When Greg LeMond became the first American to race the Tour de France in 1984 and then started beating the Europeans at their own game, he paved the way for the current generation of professional American cyclists who have joined the peloton along with Lance Armstrong. They've turned this greatest of bike races into an American sport as much as a European one, with Americans winning more races since LeMond donned the Yellow Jersey in 1986 than any other single nation.
For Americans, however, the only name most of us recognize is Lance Armstrong. Seven world class cyclists will represent the United States from three different teams, two of which are American teams. Here are the names from the United States to follow as you watch the action.
Team Astana has the winningest cyclist in Tour history, Lance Armstrong. The 37 year old came out of retirement to show that it can be done, but for this year's tour Armstrong says he'll ride to support team leader Alberto Contador of Spain.

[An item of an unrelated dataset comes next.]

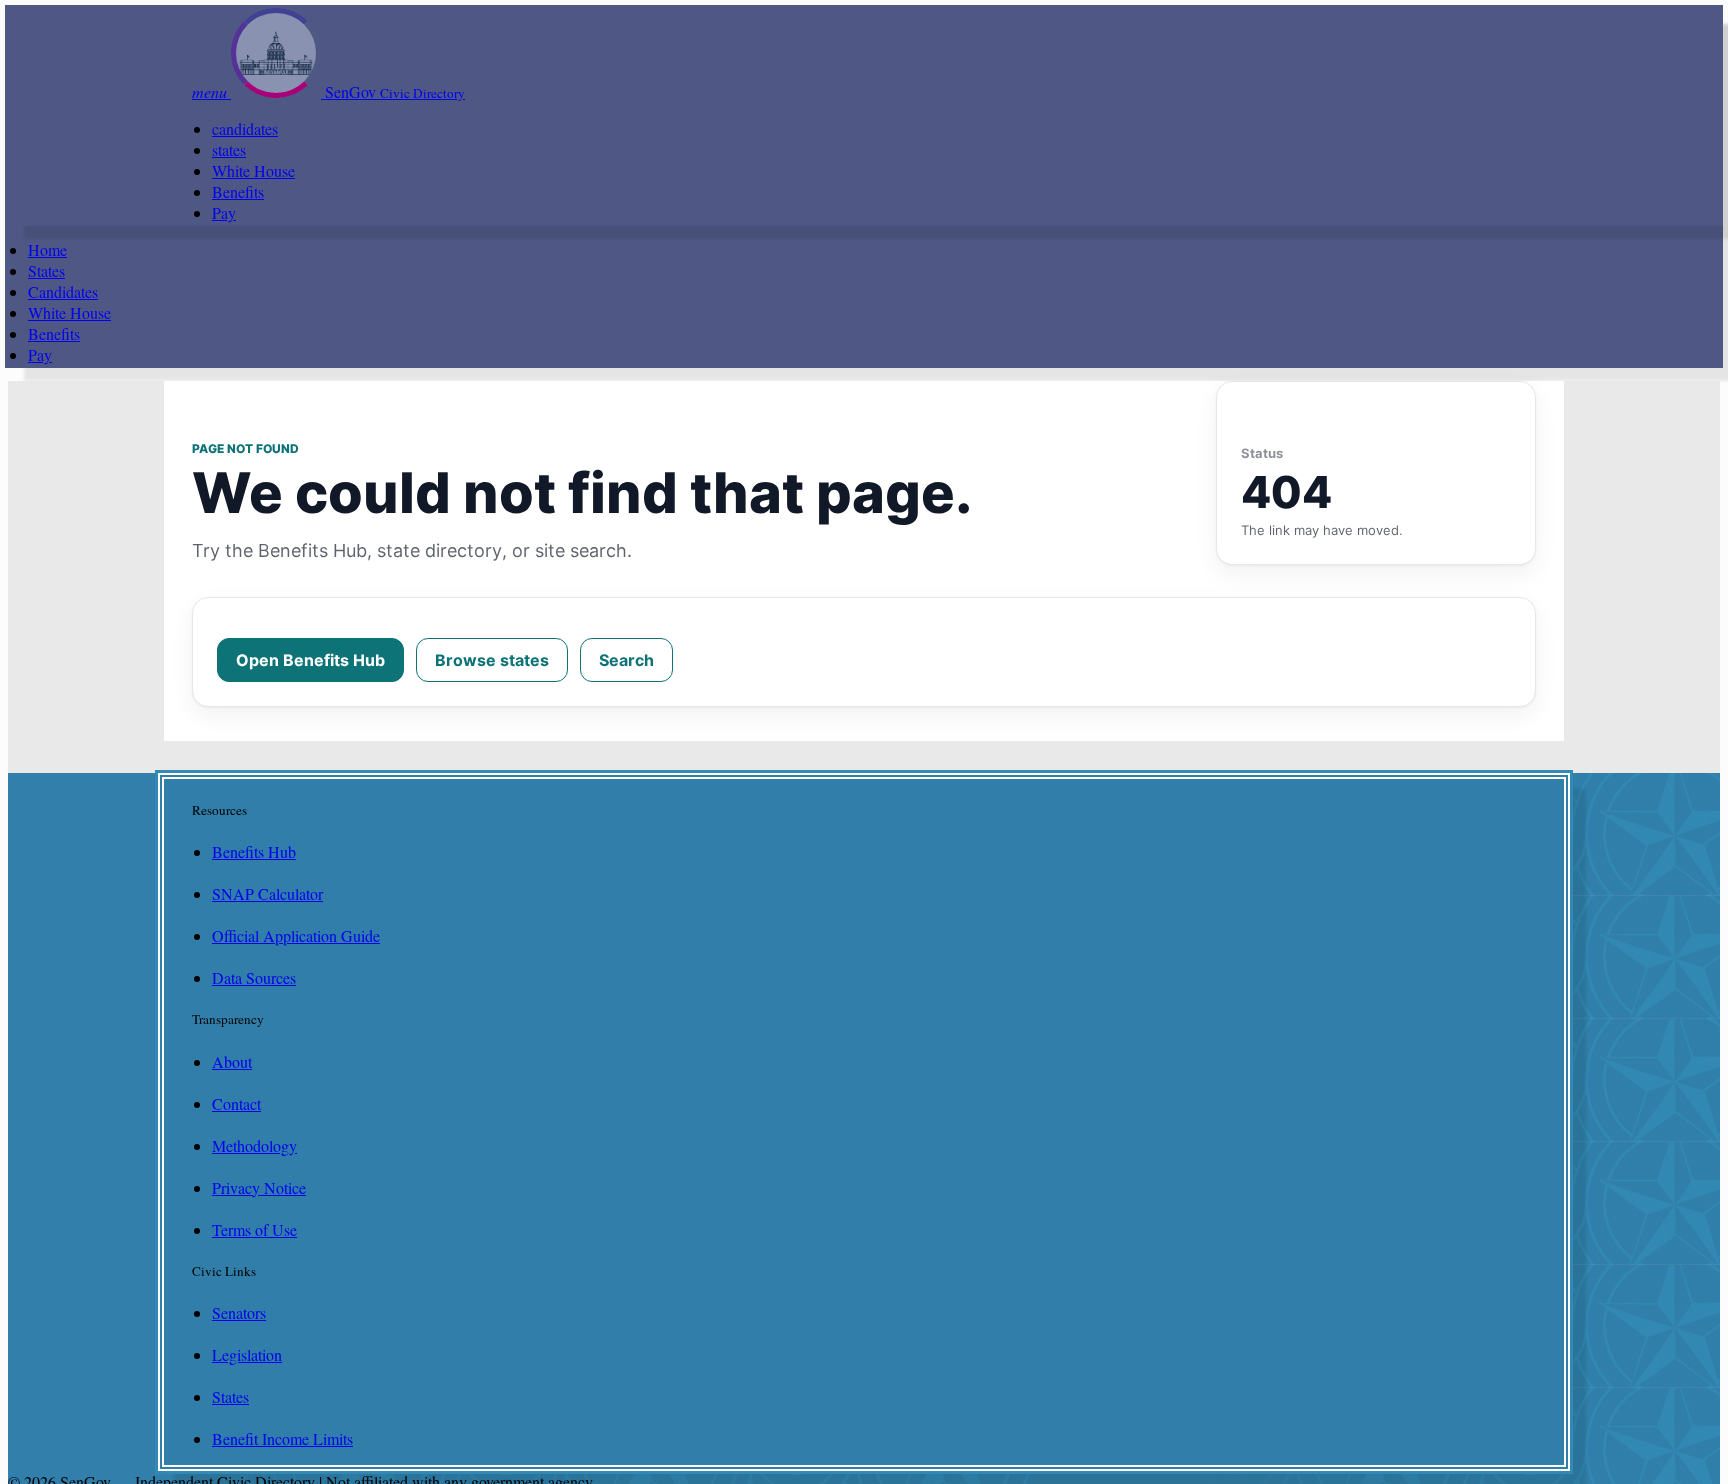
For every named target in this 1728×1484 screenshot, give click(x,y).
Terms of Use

The other American on Astana, Levi Leipheimer, hails from northern California, where he won the Tour of California three years in a row. He's been racing for pro teams in Europe for the last decade. Leipheimer placed 6th in the 2009 Giro d'Italia last May.
Look for Levi and Lance in the Team Astana blue and yellow.
The American Garmin-Slipstream has several Americans on its roster. They are the flamboyant and funny David Zabriskie of Salt Lake City; European racing veteran Christian Van de Velde of Chicago; Danny Pate of Colorado Springs; and Tyler Farrar of Wenatchee, WA, who is making his TdF debut this year.
You can spot Garmin-Slipstream riders in their distinctive orange and blue argyle kit.
Finally, George Hincapie of Greenville, SC continues racing for the American Team Columbia-HTC (formerly Columbia-High Road). Hincapie was Armstrong's chief lieutenant, assisting Armstrong for all seven of his Tour de France wins. Hincapie also served as domestique for Alberto Contador's Tour de France win in 2007 when he raced with Team Discovery.
You can spot the Columbia-HTC riders in their white jerseys and shorts with yellow and black highlights and logos.